▶ _Dataset_
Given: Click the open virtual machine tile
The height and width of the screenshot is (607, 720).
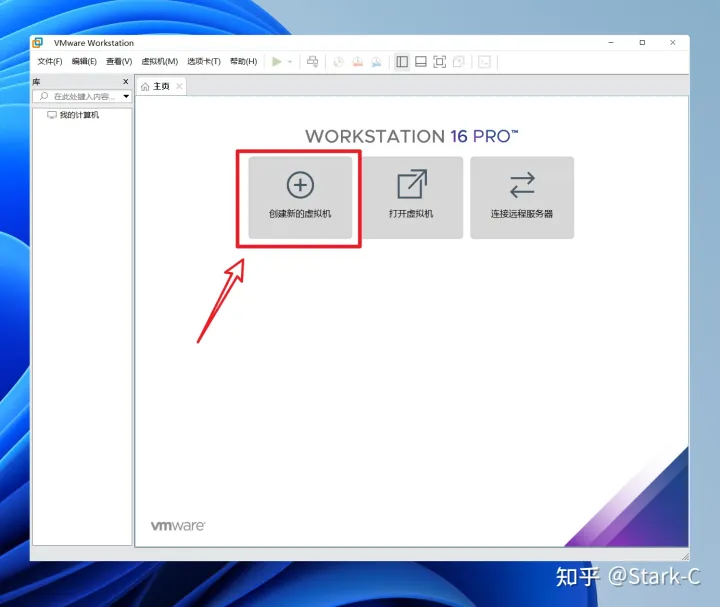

---

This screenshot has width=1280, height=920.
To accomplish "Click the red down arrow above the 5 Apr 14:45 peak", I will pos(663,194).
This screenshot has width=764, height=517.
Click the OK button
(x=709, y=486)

▶ _Prompt_
The response should be the listing above, limited to the lines between the one holding "Given: Click the open virtual machine tile" and the one holding "The height and", inclusive, reproduced exactly.

▶ _Exercise response_
Given: Click the open virtual machine tile
The height and width of the screenshot is (607, 720).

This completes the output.